Es otoño de 2015 y él ya tiene 30 años. Se fue a los 18 años de Bilbao —“no soportaba tener que ver la foto de los asesinos en las fiestas de mi pueblo”—, estudió en París y luego en Madrid, arte dramático, comunicación audiovisual, un máster, un doctorado, se convierte en un experto en Christopher Marlowe, pero hay algo ahí atrás, una sombra constante, un murmullo entre bambalinas, un desasosiego difícil de apaciguar. “Desde hace mucho tiempo pensaba que la historia de mi familia podía servir para contar la historia del nacionalismo vasco, no solo de ETA. Quería hacer una película. Y es entonces cuando a mis amigos y a mi hermana se les ocurre regalarme una copia digitalizada de las grabaciones que hice cuando era un niño. Unas 40 horas de lo que yo había grabado desde que tenía 13 años a los 16 o 17…”.
—Y cuando ve esas imágenes tanto tiempo después, ya con la mirada de un adulto, ¿qué piensa?
—Hay algunas que me impactan. La escena en la que yo hago de Txapote matando a un amigo mío que hace de Miguel Ángel Blanco, ya me dirás… Al ver esas imágenes me doy cuenta de cómo me marcaron los asesinatos de ETA. De alguna manera percibo hasta qué punto heredé el trauma de mi padre. Y de los amigos de mi padre, que se metieron en ETA durante la dictadura y que luego se enfrentaron a ETA cuando llegó la democracia, convirtiéndose en traidores…
Se hace un silencio largo. La grabadora recoge el murmullo de la terraza de una cervecería en el centro de Bilbao. Los pitidos de los coches, el ajetreo de los días de diario. Jon Viar, el adulto Jon Viar, rememora el momento en que, hace ahora cinco años, el día que cumplió 30, le sirvieron en bandeja su pasado y se vio ante un dilema. O romperlo a martillazos como el ordenador de Bárcenas o sacarlo a la luz. Esto último suponía desnudarse ante todos y desnudar también a toda su familia.
—Empecé a ver esas imágenes con calma y me di cuenta de que podían servir para la película que llevaba tiempo queriendo hacer, que no podía ser un documental al uso de etarras y de víctimas, sino que tenía más sentido hacerla desde mí, desde mi subjetividad y desde mi drama personal. Yo era muy fan del cine de Alan Berliner, que tiene algo de palimpsesto, de escribir encima de lo que ya está escrito, y pensé que esas imágenes de un niño de 13 o 14 años en las que hago de etarra, o de policía, o de víctima dan idea de cómo me marcó a mí o a mi padre el asesinato de Miguel Ángel Blanco.

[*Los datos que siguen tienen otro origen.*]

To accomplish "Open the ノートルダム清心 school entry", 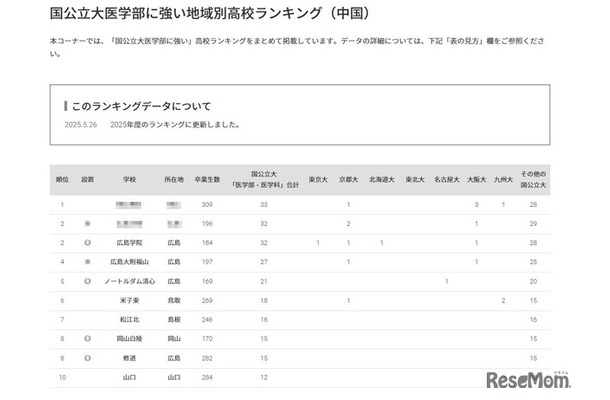I will coord(129,281).
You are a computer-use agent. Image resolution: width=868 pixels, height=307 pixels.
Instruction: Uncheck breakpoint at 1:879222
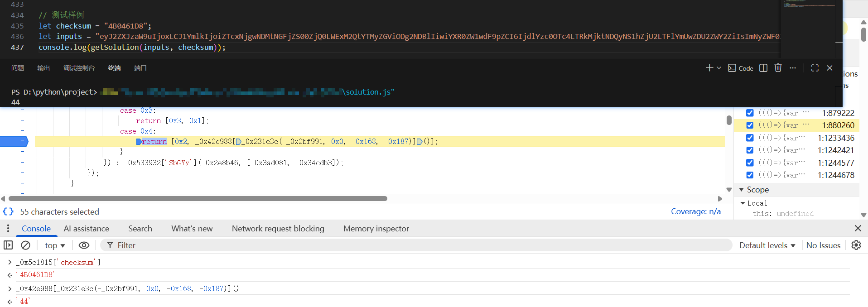[750, 113]
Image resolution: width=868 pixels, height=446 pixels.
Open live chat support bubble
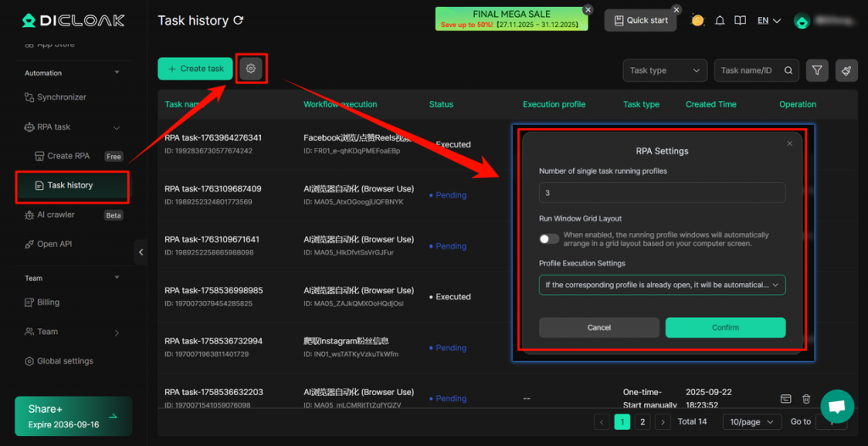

La película se hizo. Se llama Traidores. Se presentó el pasado mes de octubre en el festival de cine Seminci de Valladolid y se estrenará el próximo 26 de marzo. El niño al que sus padres sugerían y continúan sugiriendo que busque otros asuntos de inspiración —en buena parte de la sociedad vasca sigue estando mal visto hablar de ETA— logró involucrar a su familia. Su padre, Iñaki Viar, aceptó visitar para la película la Bolsa de Bilbao, donde colocó la bomba que no explotó, y la vieja prisión de Segovia, en la que estuvo preso junto a otros jóvenes que, como él, luego se convirtieron en los principales detractores de la banda.

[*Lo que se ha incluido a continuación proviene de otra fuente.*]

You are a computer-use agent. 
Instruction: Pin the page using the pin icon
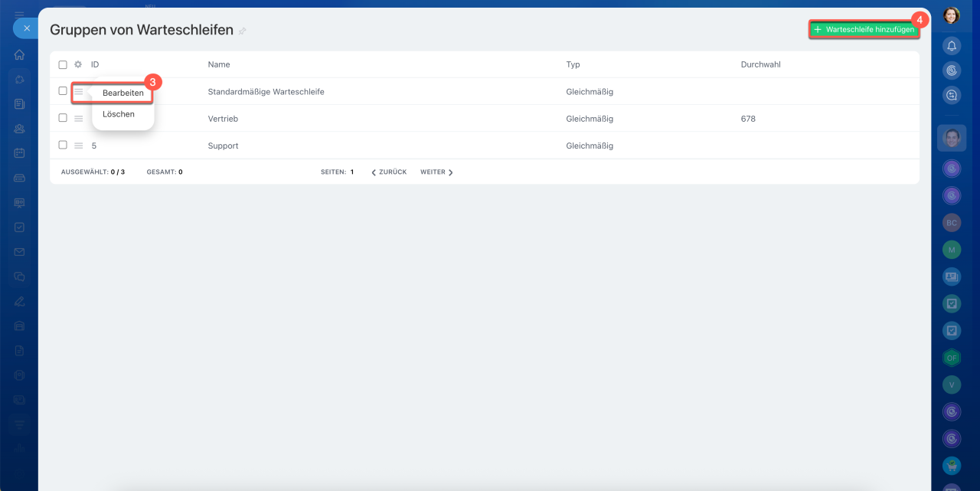pos(243,31)
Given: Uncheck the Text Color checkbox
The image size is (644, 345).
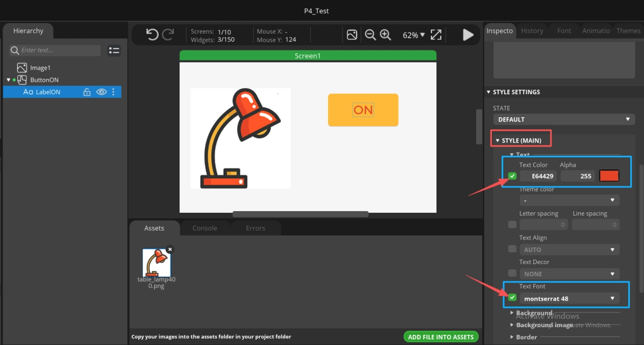Looking at the screenshot, I should click(x=512, y=176).
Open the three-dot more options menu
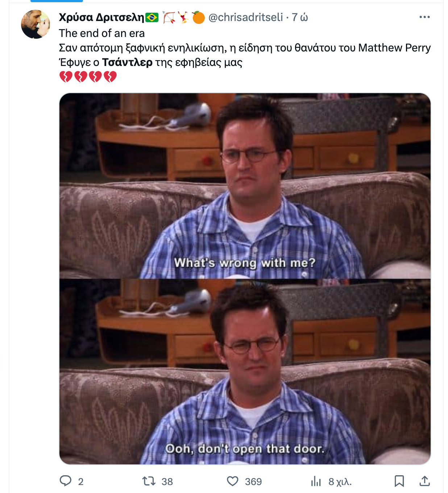Viewport: 448px width, 493px height. 424,17
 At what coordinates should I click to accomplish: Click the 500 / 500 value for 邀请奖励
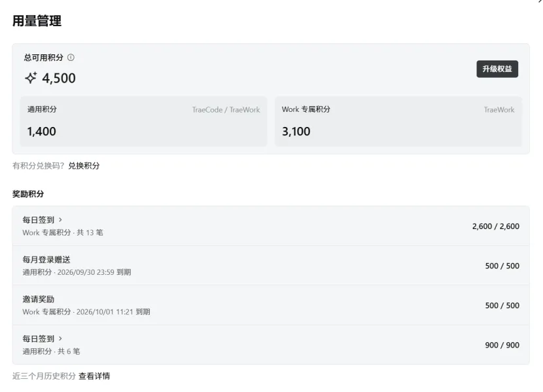coord(502,306)
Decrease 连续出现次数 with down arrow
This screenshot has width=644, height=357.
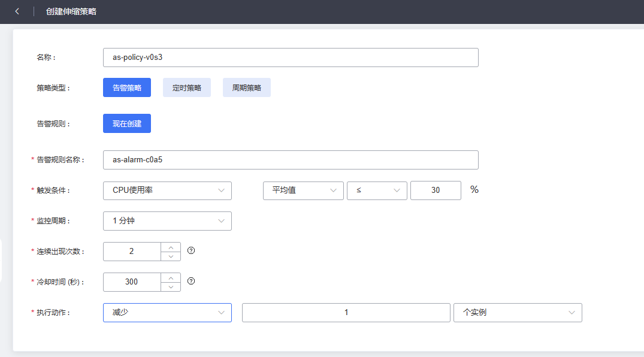pos(171,256)
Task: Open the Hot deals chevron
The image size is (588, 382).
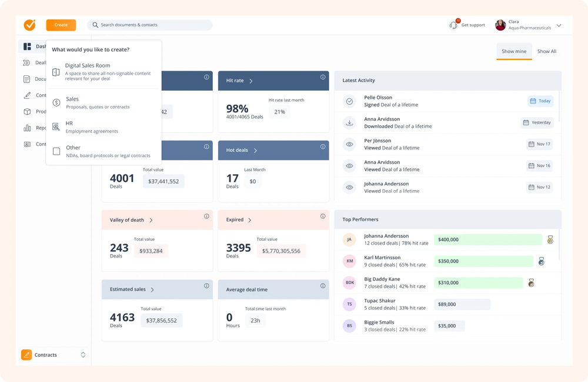Action: pos(255,151)
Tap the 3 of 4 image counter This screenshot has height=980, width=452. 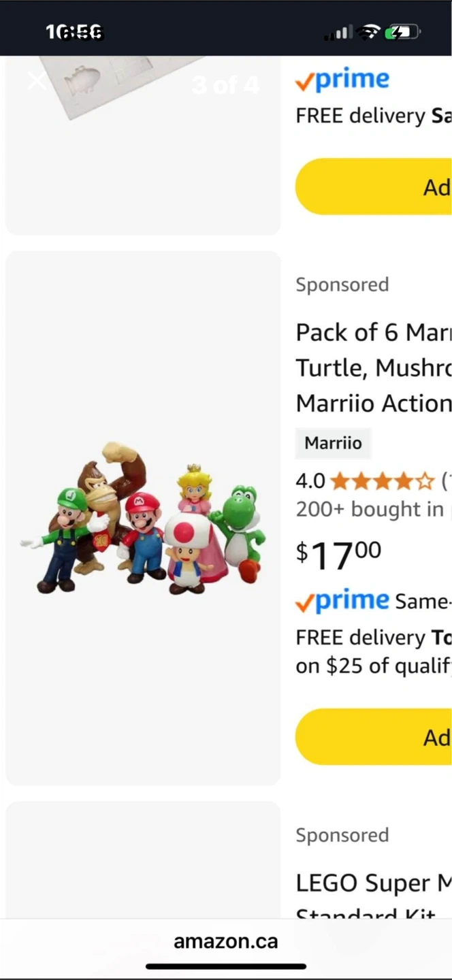[225, 85]
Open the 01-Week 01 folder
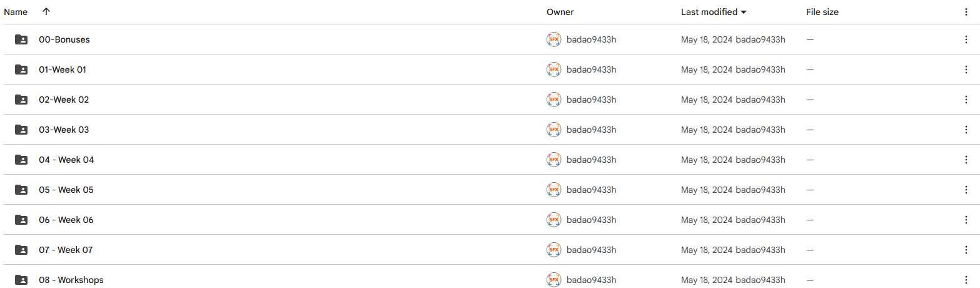Screen dimensions: 980x288 63,69
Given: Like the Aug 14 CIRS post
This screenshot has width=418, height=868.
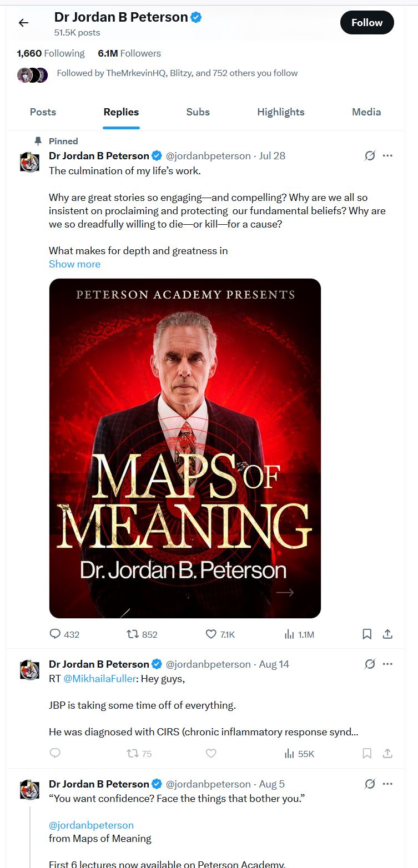Looking at the screenshot, I should (x=211, y=753).
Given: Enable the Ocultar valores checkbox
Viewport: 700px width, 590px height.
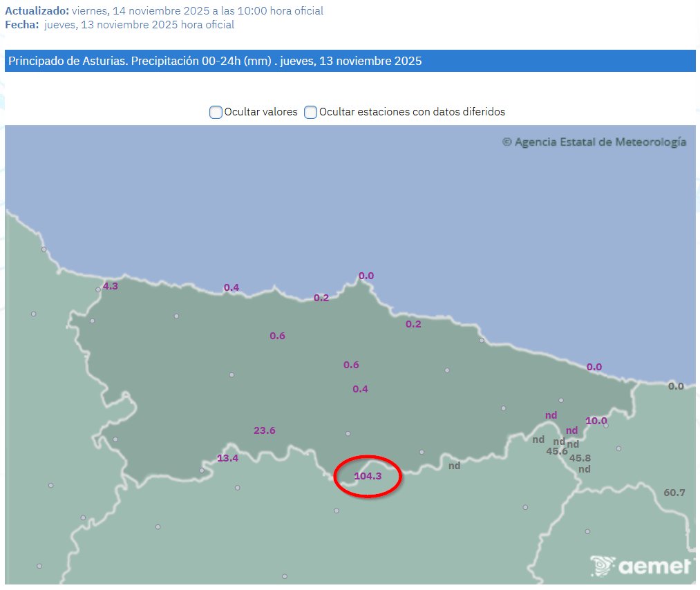Looking at the screenshot, I should click(x=215, y=112).
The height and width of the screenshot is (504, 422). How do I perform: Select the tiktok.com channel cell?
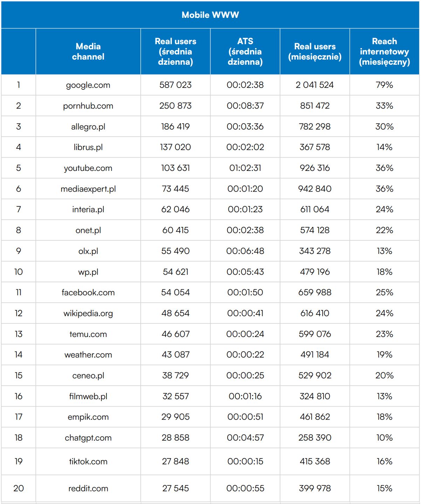click(x=88, y=462)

—En la cárcel se pusieron a leer a Freud, a Marx, a Althusser, a Trotski, a Lacan…, y cuando lo compararon con Sabino Arana pensaron: esto es un horror, esto es un horror. Hay parlamentos de Sabino Arana que me sé de memoria: “Oídle a un vizcaíno y escucharéis la más eufónica, moral y culta de las lenguas. Oídle a un español y, si solo le escucháis rebuznar, podréis estar satisfechos, pues el asno no profiere voces indecentes ni blasfemas. La fisionomía del vizcaíno es inteligente y noble, la del español es inexpresiva y adusta…”. Qué locura. Tal vez la audacia de la película es que servirá para contrariar un poco el discurso oficial, que pretende mostrar a ETA como un hecho aislado. Y no es así. ETA no se podría haber perpetuado en el tiempo de no haber sido por el apoyo del nacionalismo.